A study done by the American Hospital Association found that 62% of hospitals feel that they are either at or over capacity. (2) There are two main reasons for this in the United States:
- Emergency medical care is the only specialty that is mandated by law to provide treatment to anyone who requests it, regardless of coverage or ability to pay. (3)
- There is a severe lack of primary care providers or family physicians, forcing people to go to emergency rooms instead. (3)

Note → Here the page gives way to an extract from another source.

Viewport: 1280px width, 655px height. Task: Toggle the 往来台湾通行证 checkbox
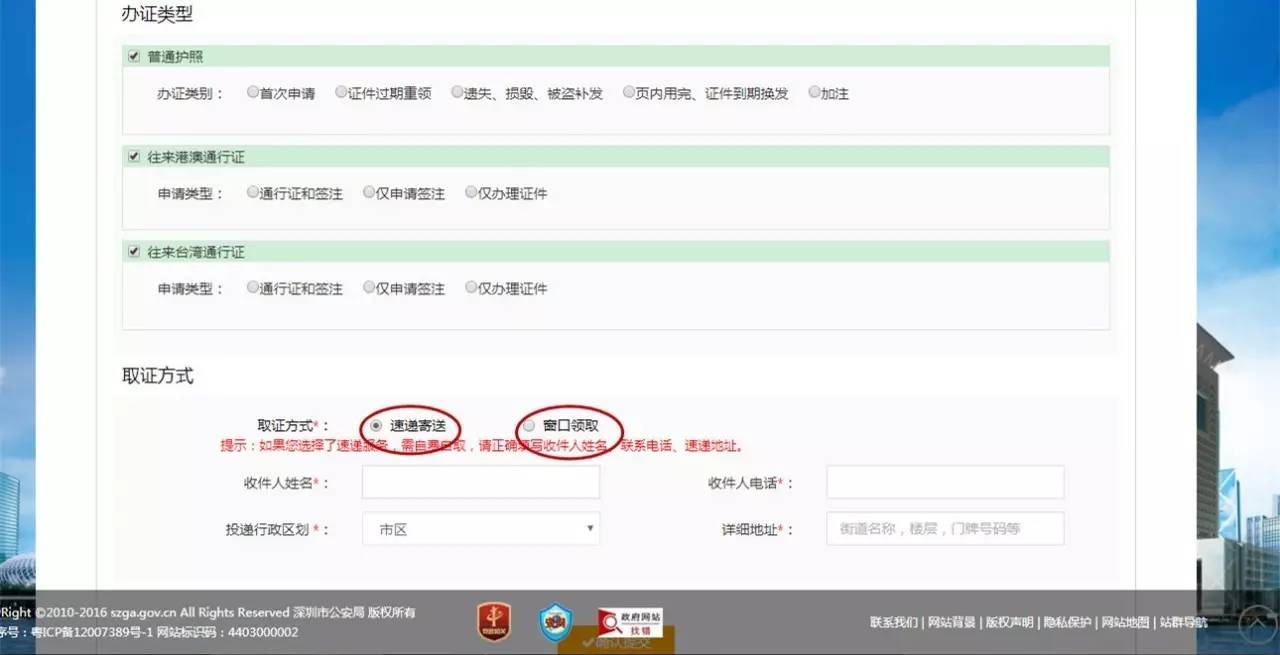coord(134,252)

As a result, emergency rooms are overcrowded, doctors and nurses are stretched far too thin, and the quality of care that patients receive is dramatically affected. The doctors are under pressure to see as many patients as possible as quickly as possible. They must vet out who has a serious condition and who can be sent home sooner to allow bed space for other patients. This is why complex diseases such as cancer can often be missed or passed off as something less threatening.
Misdiagnosis is extremely common
According to studies from the National Coalition on Health Care, 15% to 28% of the time cancer is misdiagnosed at least once before the illness is identified. Knowing that early detection has a huge impact on survival rates, this is extremely alarming.
For Pekarek and his family, they know that even had the cancer been diagnosed at the first hospital visit, it still would have been too late for treatments. His last few months of life, however, could have been spent in much less pain and agony.
Signs and Symptoms of Cancer
There are many signs and symptoms of cancer to watch out for, particularly for those who have a family history of the illness or have high-risk factors such as being overweight or a smoker. While having any number of these symptoms doesn’t mean you have cancer, it is important to be aware of the possibility so that if you do, it will be detected as early as possible.
Signs and symptoms of cancer include (5):
- Persistent cough
- Blood in saliva
- A change in bowel habits
- Blood in the stool or urine
- Anemia (low blood count)
- Lumps in breast or discharge from the breast
- Lumps in the testicles
- A change in urination habits
- Unexplained pain or discomfort
There are many other signs and symptoms that are specific to certain types of cancer, so it is important to know what those are, particularly if you have a family history or other risk factors that pertain to those cancer types.
A change must be made
If Pekarek’s story proves anything, it is that something needs to change in our hospital emergency rooms to allow doctors more time with each patient to lessen the frequency of misdiagnosis. Until then, patients must also be vigilant with persistent issues and always seek out second opinions to ensure nothing has been missed.